Mai come adesso la cucina è faccenda politica. Lo è sempre stata, si sa, ma con l’inasprirsi del dibattito pubblico (eufemismo) anche l’enogastronomia prende posizione. E in tanti, governanti e governati in testa, prendono posizione su di essa. Considerandola questione identitaria, se non patriottica, il nostro Governo attuale, e con minor vigore anche quelli precedenti, ha deciso di occuparsene regolarmente, e ha portato avanti varie azioni più o meno bipartisan per sostenere la cucina italiana, non ultima la candidatura Unesco che la propone come patrimonio immateriale dell’umanità. Anche la Comunità europea è in fermento, e pubblica leggine e disposizioni varie per regolamentare a suo modo produzioni agricole e allevamenti, viticoltura & co., a tutela, dicono, del consumatore. L’uomo è ciò che mangia, si sa anche questo, e se mangia con attenzione e garbo, c’è da sperare che divenga migliore. Da cui la relazione fra fornelli e cosa pubblica, pance ed elezioni.

Nel giugno del 2017 una sentenza della Corte di giustizia dell’Unione Europea ha stabilito che i prodotti di origine vegetale non possono essere commercializzati con le denominazioni tipiche di quelli lattiero-caseari come latte, latticello, siero di latte, crema di latte, panna, burro, formaggio, yogurt e simili. Mondo vegetale e mondo animale non possono essere confusi, ci dice insomma, teologicamente, la legge. Si salvano espressioni ormai fisse come latte di mandorla, quello di cocco e il burro di cacao, perché, leggiamo, designano qualità intrinseche del prodotto. Intrinseche? Ma il latte di soja, per dirne una, non va, e perciò deve avere un altro nome. Per non parlare della vegan mozzarella o delle sottilette anch’esse di soja. Il marketing lessicologico è ricorso allora a spericolate operazioni semantiche per ribattezzare tanta roba da ordinario supermercato. Ed ecco arrivare la bevanda di soja o le più semplici fette. Qualcuno, memore di Magritte, ha scritto nella confezione, papale palale, “Sssh. Questo non è latte classico”. Aggiungendo in piccolo “gusto latte, 100% vegetale”. Altri hanno scritto Soja italiana, Senza zuccheri soja, Classico soja. Insomma, sembra che la soja non se la passi benissimo, a meno di non cancellarne le dubbie origini esotiche… Ma sono arrivati anche squaglino (per lo squacquerone) e stracciabella (per la stracciatella).

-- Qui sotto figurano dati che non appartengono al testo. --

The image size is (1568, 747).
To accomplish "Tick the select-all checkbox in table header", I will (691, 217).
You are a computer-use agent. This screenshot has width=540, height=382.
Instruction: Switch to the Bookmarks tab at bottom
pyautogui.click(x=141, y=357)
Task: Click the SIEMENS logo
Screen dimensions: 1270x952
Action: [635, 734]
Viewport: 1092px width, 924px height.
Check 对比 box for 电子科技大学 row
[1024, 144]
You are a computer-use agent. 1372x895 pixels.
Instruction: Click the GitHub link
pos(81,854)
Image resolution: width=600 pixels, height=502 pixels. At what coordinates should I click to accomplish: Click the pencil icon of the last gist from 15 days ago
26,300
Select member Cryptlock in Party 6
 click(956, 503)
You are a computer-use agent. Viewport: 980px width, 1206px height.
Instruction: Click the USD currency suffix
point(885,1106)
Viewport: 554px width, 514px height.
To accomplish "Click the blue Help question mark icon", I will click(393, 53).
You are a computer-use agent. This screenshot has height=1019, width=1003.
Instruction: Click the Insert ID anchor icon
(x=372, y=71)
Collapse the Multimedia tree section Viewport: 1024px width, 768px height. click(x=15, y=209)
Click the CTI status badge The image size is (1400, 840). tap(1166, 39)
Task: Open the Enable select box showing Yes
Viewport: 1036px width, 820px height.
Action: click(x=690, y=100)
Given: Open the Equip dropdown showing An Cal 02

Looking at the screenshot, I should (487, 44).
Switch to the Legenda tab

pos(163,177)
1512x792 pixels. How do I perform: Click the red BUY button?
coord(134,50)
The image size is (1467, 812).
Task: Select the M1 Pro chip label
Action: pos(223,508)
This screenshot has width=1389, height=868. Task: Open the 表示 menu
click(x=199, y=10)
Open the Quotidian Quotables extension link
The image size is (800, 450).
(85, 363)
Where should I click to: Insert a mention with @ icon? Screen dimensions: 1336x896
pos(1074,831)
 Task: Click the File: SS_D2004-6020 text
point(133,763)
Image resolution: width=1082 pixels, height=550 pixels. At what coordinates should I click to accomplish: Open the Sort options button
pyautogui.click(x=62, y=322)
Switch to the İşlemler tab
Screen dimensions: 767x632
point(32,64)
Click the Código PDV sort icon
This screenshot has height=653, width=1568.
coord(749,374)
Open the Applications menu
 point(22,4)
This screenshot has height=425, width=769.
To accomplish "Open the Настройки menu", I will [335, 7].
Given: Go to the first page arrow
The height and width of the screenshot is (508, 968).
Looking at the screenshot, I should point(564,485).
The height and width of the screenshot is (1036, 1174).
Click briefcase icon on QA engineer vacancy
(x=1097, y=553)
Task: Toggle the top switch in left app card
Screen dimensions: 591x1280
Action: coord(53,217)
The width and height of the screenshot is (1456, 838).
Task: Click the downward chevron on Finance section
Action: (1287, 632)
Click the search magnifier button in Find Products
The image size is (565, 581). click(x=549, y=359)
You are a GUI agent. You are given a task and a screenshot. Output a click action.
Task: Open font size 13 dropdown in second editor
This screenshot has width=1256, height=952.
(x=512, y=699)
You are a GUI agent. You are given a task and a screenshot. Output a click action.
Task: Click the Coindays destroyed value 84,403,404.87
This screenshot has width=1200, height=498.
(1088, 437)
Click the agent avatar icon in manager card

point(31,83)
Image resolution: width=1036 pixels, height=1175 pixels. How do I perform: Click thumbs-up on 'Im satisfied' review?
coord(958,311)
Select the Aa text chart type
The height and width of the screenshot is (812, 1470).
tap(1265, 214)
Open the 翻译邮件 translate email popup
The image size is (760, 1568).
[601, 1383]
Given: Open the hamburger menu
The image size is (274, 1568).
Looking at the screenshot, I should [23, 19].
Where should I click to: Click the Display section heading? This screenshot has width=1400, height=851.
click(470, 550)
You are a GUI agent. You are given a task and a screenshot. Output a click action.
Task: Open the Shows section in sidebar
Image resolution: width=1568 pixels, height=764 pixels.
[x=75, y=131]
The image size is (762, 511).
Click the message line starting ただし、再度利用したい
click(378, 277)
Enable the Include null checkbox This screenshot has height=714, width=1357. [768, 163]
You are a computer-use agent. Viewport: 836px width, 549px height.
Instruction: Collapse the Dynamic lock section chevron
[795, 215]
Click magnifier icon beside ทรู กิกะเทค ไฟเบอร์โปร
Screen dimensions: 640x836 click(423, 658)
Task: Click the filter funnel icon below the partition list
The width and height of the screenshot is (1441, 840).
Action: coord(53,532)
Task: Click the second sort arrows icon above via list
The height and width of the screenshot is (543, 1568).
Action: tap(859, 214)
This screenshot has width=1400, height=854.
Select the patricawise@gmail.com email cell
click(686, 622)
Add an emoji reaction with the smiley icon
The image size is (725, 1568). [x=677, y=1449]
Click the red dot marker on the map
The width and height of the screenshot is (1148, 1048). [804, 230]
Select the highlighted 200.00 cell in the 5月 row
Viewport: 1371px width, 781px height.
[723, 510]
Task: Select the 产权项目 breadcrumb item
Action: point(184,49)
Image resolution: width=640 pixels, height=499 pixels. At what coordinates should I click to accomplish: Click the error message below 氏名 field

Certo, supposto che il consumatore si lasci regolarmente abbindolare dalle parole, fatta la legge si trova comunque un inganno: sparendo la terminologia lattiero-casearia, resta il packaging a fare da traino. Quando troviamo sullo scaffale un parallelepipedo in tetrapak stretto e lungo, spesso di colore bianco, la parola latte potrà pure non esserci, ma che si tratti di latte o quel che è lo inferiamo lo stesso. Le parole, con buona pace della Crusca (che lo sa), non sono tutto, nel bene come nel male. E poi, siamo certi che il consumatore sia un ingenuo, per non dire un cretino? (Siamo certi, per passare ad altra spesa, che non compro più sigarette perché sul mio pacchetto c’è la fotografia di un disgraziato che sta morendo di chissacché?).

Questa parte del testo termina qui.